- Education: Juilliard School (BFA)
- Occupation: Actress
- Known for: Broadway performances, including Hamilton, Wicked, and Memphis

= Betsy Struxness =

American actress

Betsy Struxness is an American actress known for her work on the Broadway stage.

Struxness received her BFA in dance from Juilliard School, before moving to New York.

After touring with the musical Oklahoma! and appearing in the ensemble of the tour of All Shook Up, Struxness appeared in the Ensemble and was understudying the role of Nessarose in the Chicago production of the musical Wicked. She was soon transferred to the San Francisco production and then to Broadway. Following her gig in Wicked she played the Double Dutch Girl in the Broadway musical Memphis, understudying the role of Mama. She also appeared on The Onion News Network in 2011 as an Applebee's customer.

Following this work, Struxness originated the roles of Angel of Mercy and Townsperson in the Broadway musical Leap of Faith in 2012, understudying the role of Sam.

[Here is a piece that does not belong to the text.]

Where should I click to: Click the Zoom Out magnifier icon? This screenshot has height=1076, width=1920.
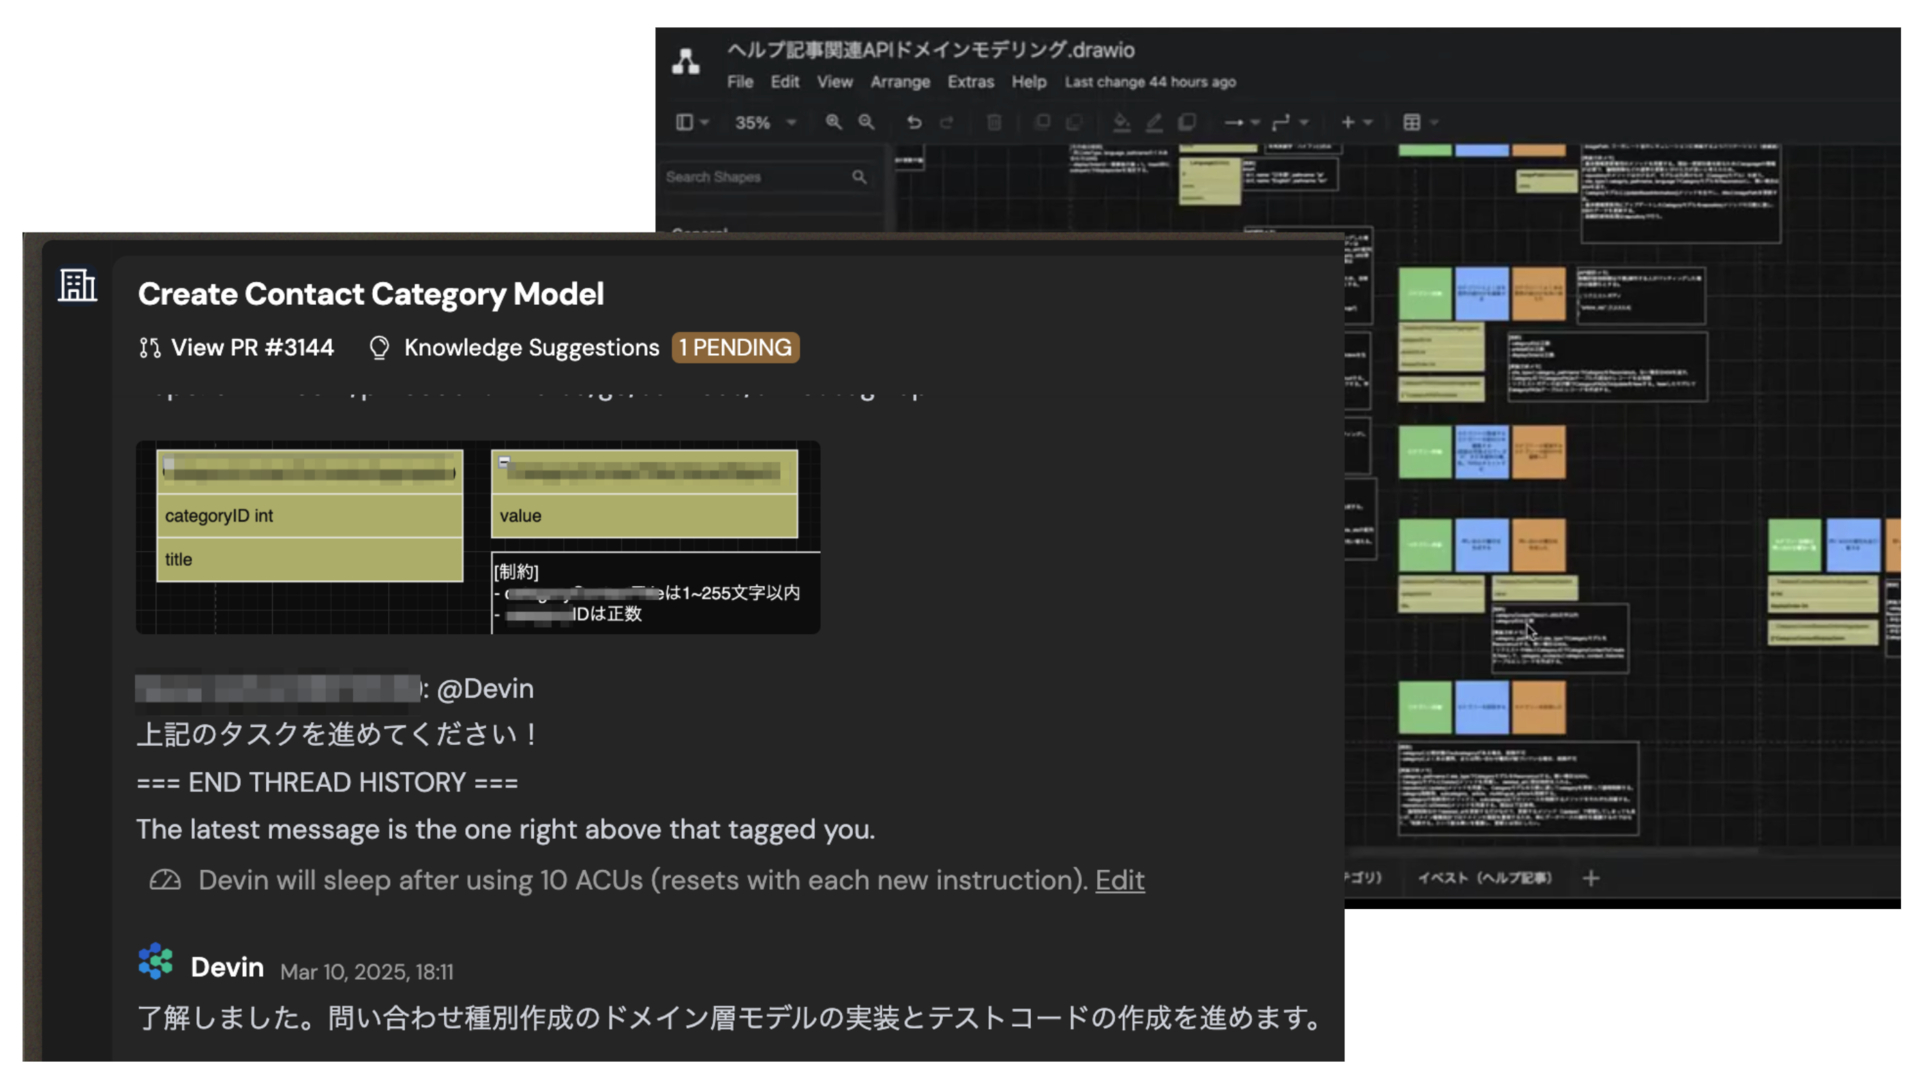[x=866, y=122]
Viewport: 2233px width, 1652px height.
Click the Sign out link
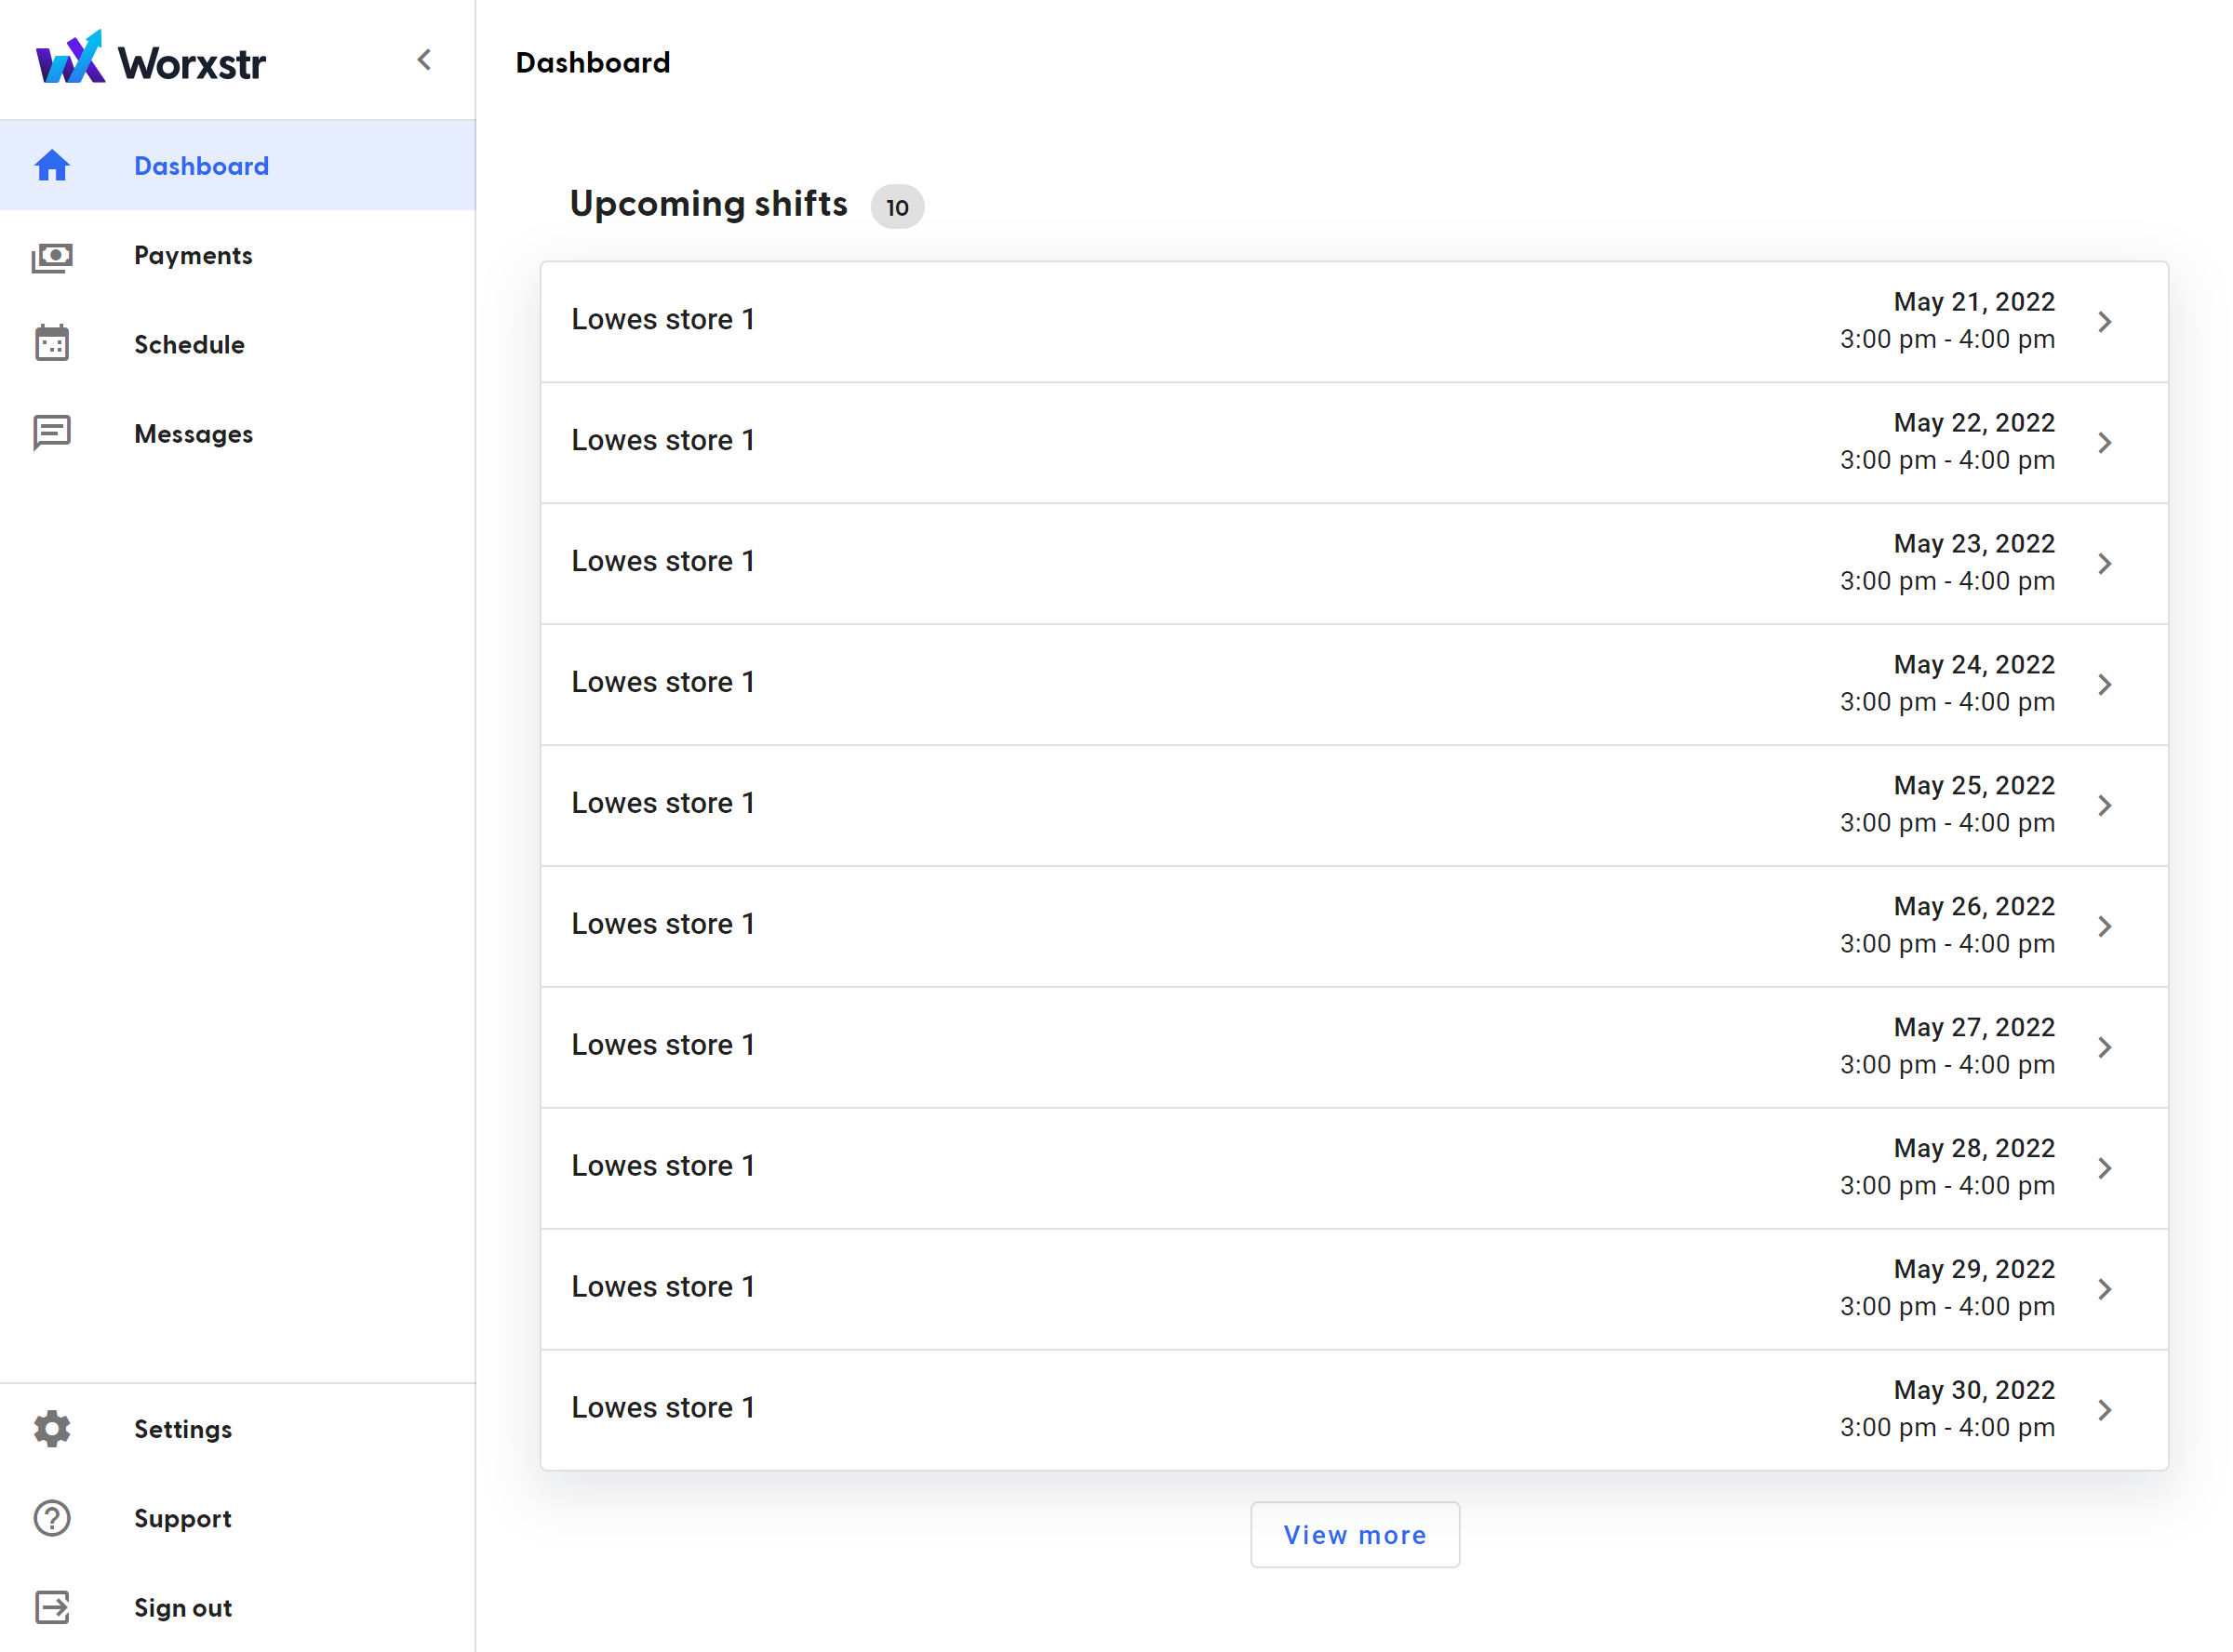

The production closed quickly, and later that same year she returned to Broadway in the ensemble of the new musical Scandalous: The Life and Trials of Aimee Semple McPherson. In 2013, she appeared in the ensemble in the original Broadway cast of Matilda, understudying the role of Mrs. Wormwood.

In 2014, after making a guest appearance on Louie as the character Sunshine, Struxness left Matilda and began working in the ensemble of the musical Hamilton. The show ran off-Broadway for five months in 2015, before transferring to Broadway. After several months in the production, she also became an understudy for the role of Angelica Schuyler. However, she was not featured among the cast in the 2020 feature film recording of the musical, as she departed the cast in March 2016, before the production was filmed. In 2017, she appeared on a stage adaptation of Shakespeare in Love as Viola.

Struxness is also a professional photographer.